| TEXTE SOURCE |
★ ★ ★ ★
A l’instar des pays du monde, le Bénin est composé de personnes dites normales et des personnes handicapées. Cette dernière catégorie de personnes, malheureusement, subisse une discrimination du fait de leur situation involontaire de vie. Une éducation, un emploi stable, une vie épanouie sont autant de domaines dans lesquels ces personnes vivant avec un handicap sont marginalisées. Bien que quelques rares écoles existent pour les accueillir, la question de l’éducation inclusive reste un réel défi pour les gouvernants et le système éducatif béninois. Reportage !
Mardi 23 Novembre 2021. Nous sommes dans le 10ème arrondissement de Cotonou, précisément dans le quartier Vêdoko. Dans un coin, un peu éloigné de toute commodité et confort qu’offre la ville métropole, sont érigées des habitations, pour la plupart précaires, construites sur des sols très humides, dans des bas-fonds. Mises à part les conditions de vie des habitants, ce qui retient l’attention de l’équipe de Educ’Action dans cet univers, c’est la présence de deux (02) écoles primaires publiques dans un même quartier, dans une même ruelle, et situées à quelques petits mètres l’une de l’autre. N’eut été la forte broussaille qui sépare ces deux écoles, ces dernières auraient en commun une même clôture. Comment alors, deux écoles relevant de l’Etat peuvent-elles coexister ?
Notre descente dans chacune d’elle renseigne plus sur la situation. Si l’équipe est accueillie de vive voix dans l’une, c’est plutôt des signes et gestes qui l’ont accueillie dans l’autre. La première est l’Ecole Primaire Publique (EPP) Vêdoko 2 et la seconde c’est la seule et unique Ecole Primaire Publique des enfants sourds du Bénin.
★ ★ ★ ★
| DONNÉES AFFICHÉES |

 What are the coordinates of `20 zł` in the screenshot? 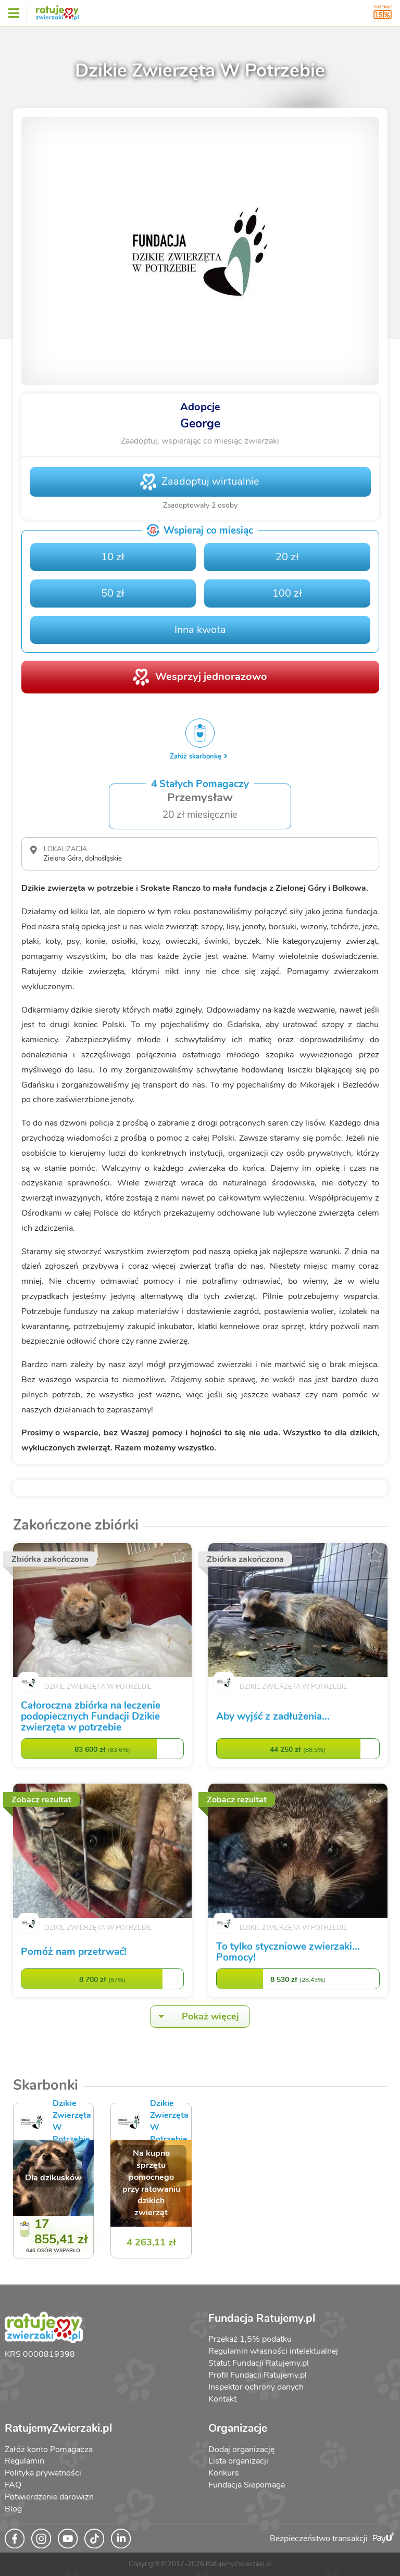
★ ★ ★ ★
| TRAVAIL À FAIRE |
1 – Dans quel quartier de Cotonou se trouvent les deux écoles primaires publiques décrites dans le reportage ?
2 – Extrayez du reportage le passage qui commence aux mots "Mardi 23 Novembre" et s'arrête après "peuvent-elles coexister ?".
Les lignes n'ont aucun rapport avec le reportage.

| RÉPONSES PAR CONSIGNE |
1 – Dans le quartier Vêdoko, dans le 10ème arrondissement de Cotonou.

2 –
Mardi 23 Novembre 2021. Nous sommes dans le 10ème arrondissement de Cotonou, précisément dans le quartier Vêdoko. Dans un coin, un peu éloigné de toute commodité et confort qu’offre la ville métropole, sont érigées des habitations, pour la plupart précaires, construites sur des sols très humides, dans des bas-fonds. Mises à part les conditions de vie des habitants, ce qui retient l’attention de l’équipe de Educ’Action dans cet univers, c’est la présence de deux (02) écoles primaires publiques dans un même quartier, dans une même ruelle, et situées à quelques petits mètres l’une de l’autre. N’eut été la forte broussaille qui sépare ces deux écoles, ces dernières auraient en commun une même clôture. Comment alors, deux écoles relevant de l’Etat peuvent-elles coexister ?